----- Document text -----
For the reasons explained in this Entry, the motion of Maycoe Ortiz ("Ortiz") for relief pursuant to 28 U.S.C. § 2255 must be denied and the action dismissed with prejudice. In addition, the Court finds that a certificate of appealability should not issue.

I. LEGAL STANDARD

A motion pursuant to 28 U.S.C. § 2255 is the presumptive means by which a federal prisoner can challenge his conviction or sentence. See Davis v. United States, 417 U.S. 333, 343 (1974). A court may grant relief from a federal conviction or sentence pursuant to § 2255 "upon the ground that the sentence was imposed in violation of the Constitution or laws of the United States, or that the court was without jurisdiction to impose such sentence, or that the sentence was in excess of the maximum authorized by law, or is otherwise subject to collateral attack." 28 U.S.C. § 2255(a). "Relief under this statute is available only in extraordinary situations, such as an error of constitutional or jurisdictional magnitude or where a fundamental defect has occurred which results in a complete miscarriage of justice." Blake v. United States, 723 F.3d 870, 878-79 (7th Cir. 2013) (citing Prewitt v. United States, 83 F.3d 812, 816 (7th Cir. 1996); Barnickel v. United States, 113 F.3d 704, 705 (7th Cir. 1997)).
----- Supplied entries -----
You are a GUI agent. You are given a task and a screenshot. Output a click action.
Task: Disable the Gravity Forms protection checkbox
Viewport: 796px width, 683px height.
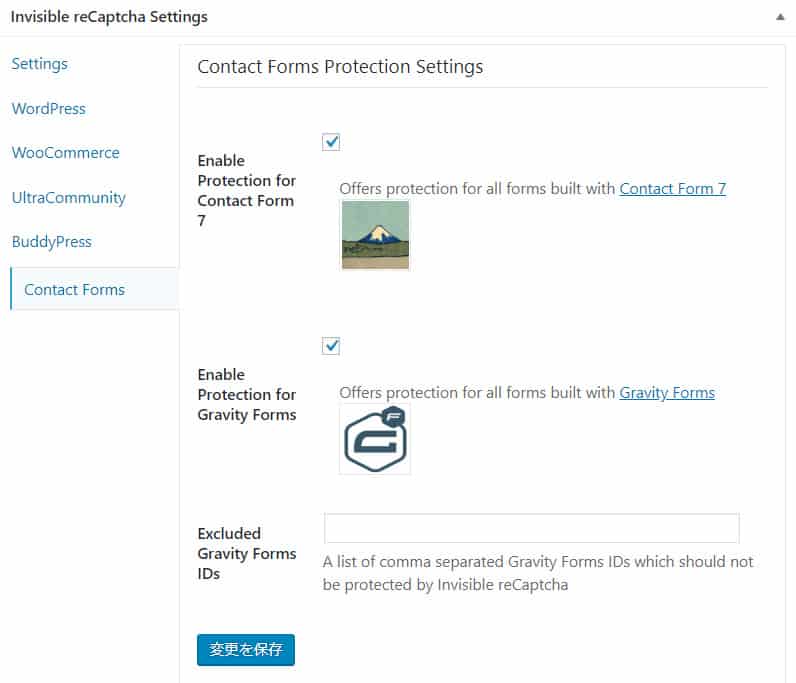(332, 346)
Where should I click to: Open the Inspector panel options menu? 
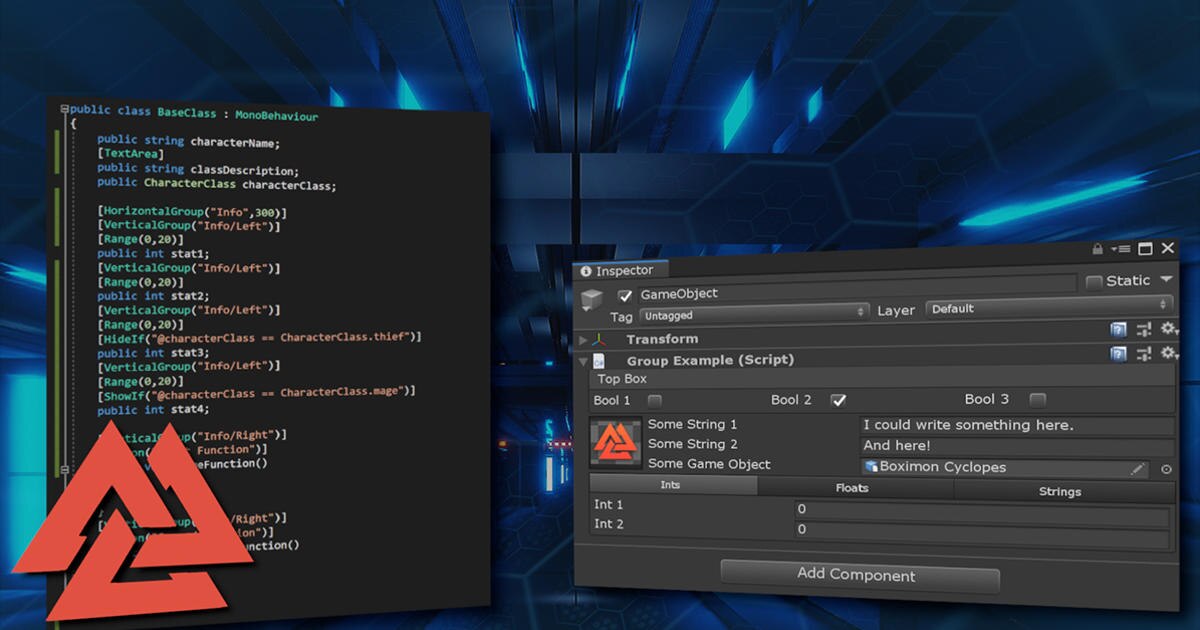tap(1121, 248)
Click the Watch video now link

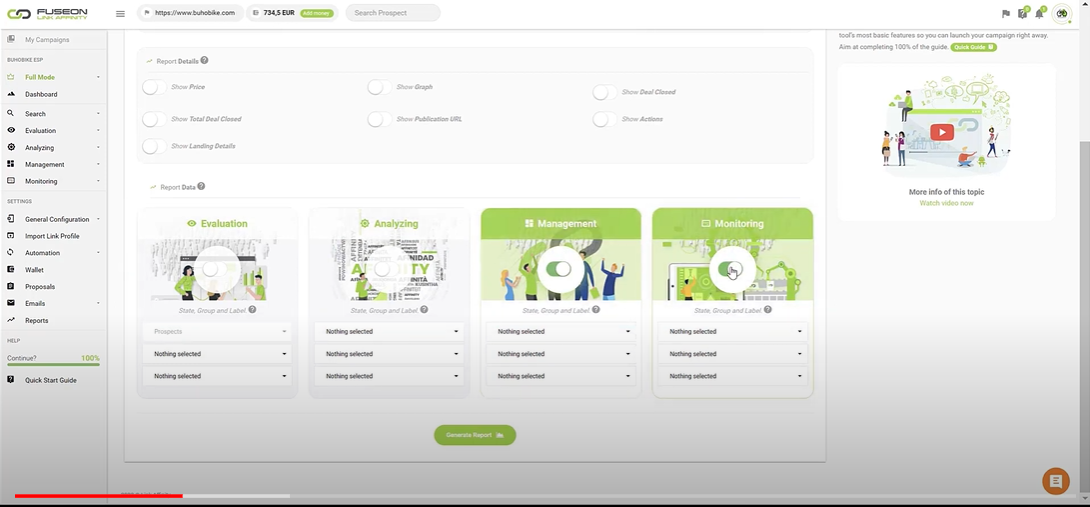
-----
> Goal: Continue the court ruling on Ortiz's § 2255 motion from the point where it stops.

> Right answer:
II. FACTUAL BACKGROUND

On December 15, 2015, Ortiz was charged in a multi-defendant Indictment with conspiracy to distribute 500 grams or more of methamphetamine (mixture) and one kilogram or more of heroin (mixture), in violation of 21 U.S.C. §§ 841(a)(1) and 846 (Count One). United States v. Ortiz, 4:15-cr-28-TWP-VTW-4 ("Cr. Dkt.") Dkt. 75. On April 13, 2017, he entered into a plea agreement pursuant to Federal Rule of Criminal Procedure 11(c)(1)(B). Cr. Dkt. 470. He agreed to plead guilty as charged in the indictment. Id. at 1. The parties did not agree on a specific sentence. Id. at 9. The government agreed to argue for a sentence no higher than the low end of the applicable sentencing guideline range as determined by the Court. Id. Ortiz was free to argue for any sentence. Id. As part of the factual basis for the guilty plea, Ortiz admitted distributing 6.3 kilograms of "ice" (methamphetamine) and 4 kilograms of heroin. Id., ¶ 19B.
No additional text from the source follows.